The Eight Principles
The eight principles are stated in the Data Protection Act, to ensure good information handling processes are listed below. All organisations processing personal or sensitive personal data must comply with these principles and failure to do so can result in criminal prosecution.
“Personal data shall be processed fairly and lawfully”
“Personal data shall be obtained only for one or more specified and lawful purposes, and shall not be further processed in any manner incompatible with that purpose or those purposes.”
“Personal data shall be adequate, relevant and not excessive in relation to the purpose or purposes for which they are processed.”
“Personal data shall be accurate and, where necessary, kept up to date.”
“Personal data processed for any purpose or purposes shall not be kept for longer than is necessary for that
purpose or those purposes.”
“Personal data shall be processed in accordance with the rights of data subjects under this Act.”

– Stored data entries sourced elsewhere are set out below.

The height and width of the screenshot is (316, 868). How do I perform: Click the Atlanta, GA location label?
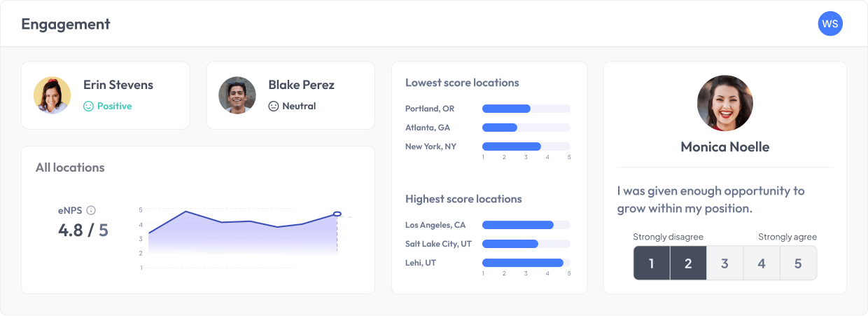(x=428, y=128)
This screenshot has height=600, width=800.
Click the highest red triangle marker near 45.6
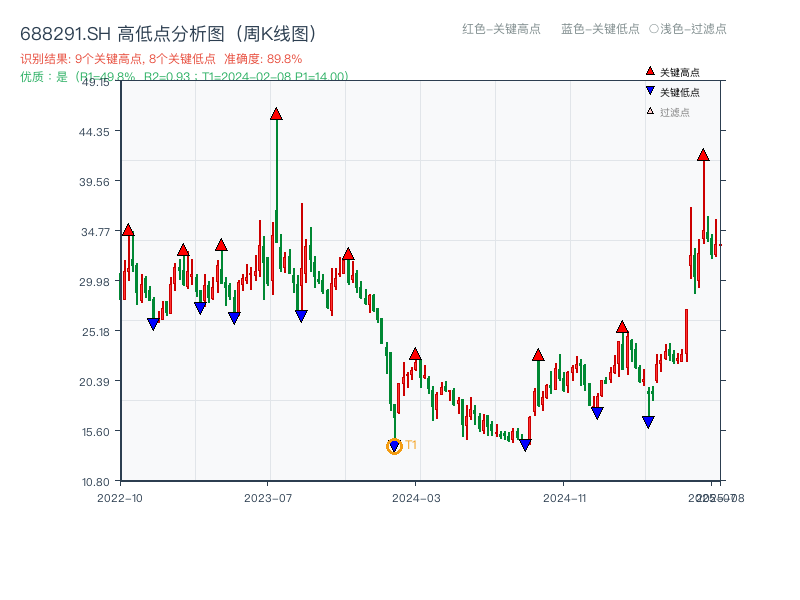(x=276, y=114)
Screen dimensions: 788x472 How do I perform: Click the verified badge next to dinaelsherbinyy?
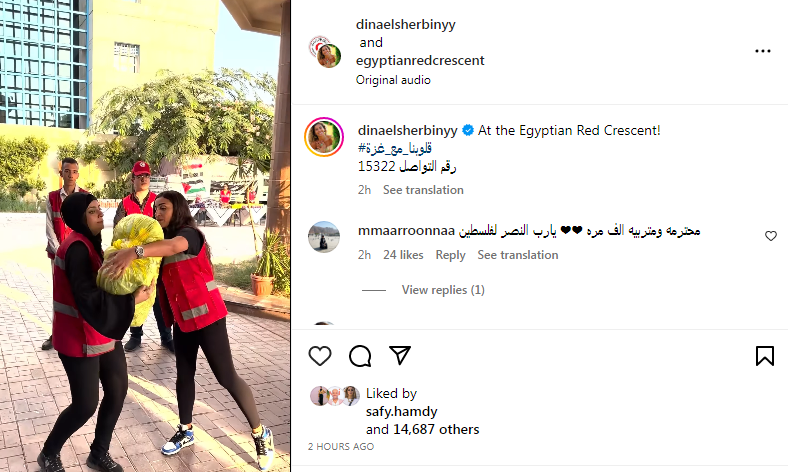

“Appropriate technical and organisational measures shall be taken against unauthorised or unlawful processing of personal data and against accidental loss or destruction of, or damage to, personal data.”
“Personal data shall not be transferred to a country or territory outside the European Economic Area, unless that country or territory ensures an adequate level of protection for the rights and freedoms of data subjects in relation to the processing of personal data.”
Tactics for achieving compliance with this policy
The objectives of this policy will be met by the following policies and procedures:
- Information security and appropriate use procedures
- Secure working procedures
- Data retention policy
- Subject access and other rights procedures
- Outsourcing procedures
This policy will also be supported by an open communication policy on information handling, which means that the Company undertakes to inform clients and employees of how it uses information and the purposes for which information is processed.